→ What to work on
What is needed is an exact copy of the entries below, with every picture left out.

[Items listed in a dataset]
□ □ □ □ □

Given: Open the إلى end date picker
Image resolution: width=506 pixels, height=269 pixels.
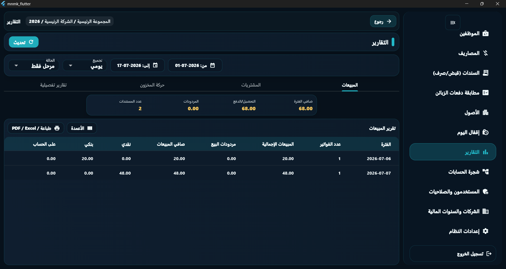Looking at the screenshot, I should 137,65.
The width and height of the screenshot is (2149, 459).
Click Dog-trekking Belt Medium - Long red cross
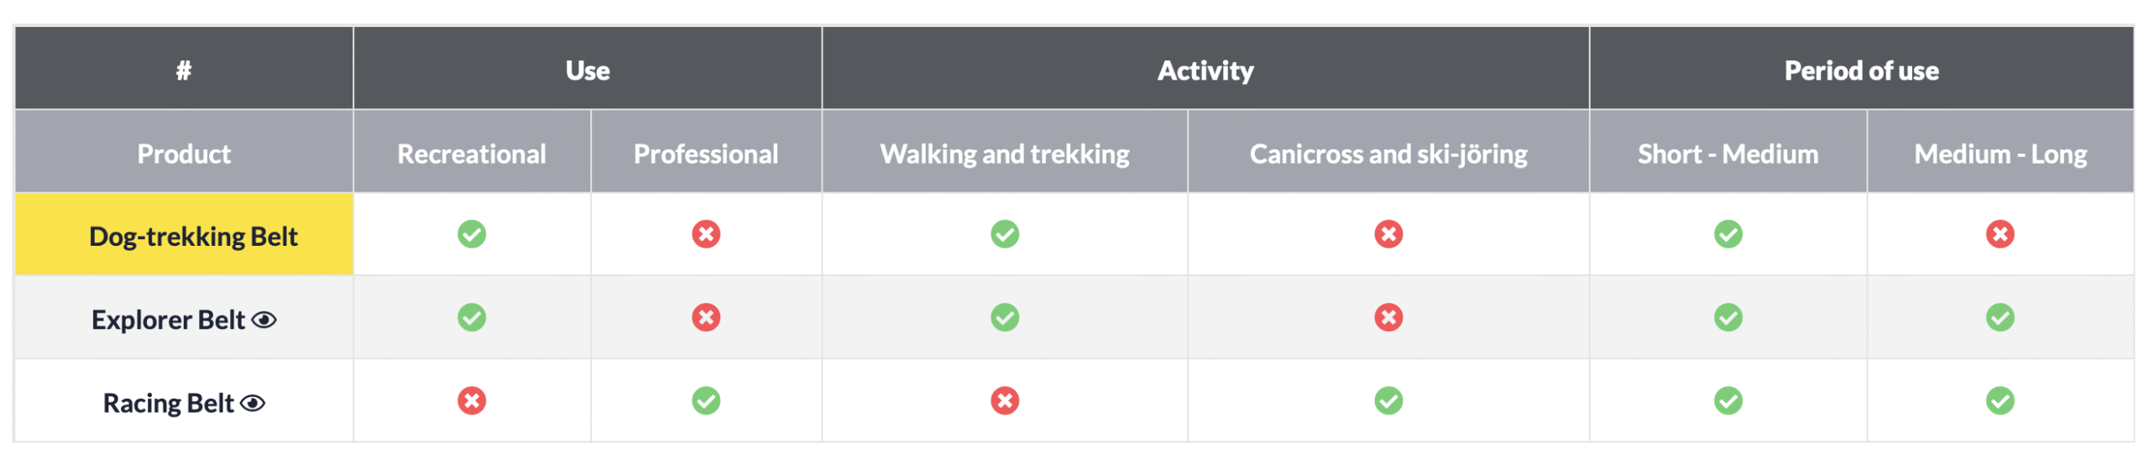tap(2000, 234)
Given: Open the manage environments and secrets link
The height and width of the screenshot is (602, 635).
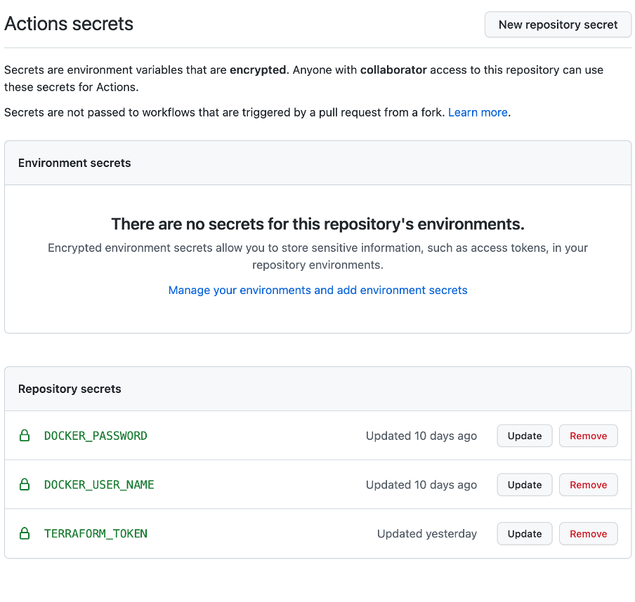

□ □ □ □ □

→ Output for this exercise
Given: Open the إلى end date picker
Image resolution: width=506 pixels, height=269 pixels.
Looking at the screenshot, I should 137,65.
The width and height of the screenshot is (2149, 459).
Click Dog-trekking Belt Medium - Long red cross
tap(2000, 234)
Given: Open the manage environments and secrets link
The height and width of the screenshot is (602, 635).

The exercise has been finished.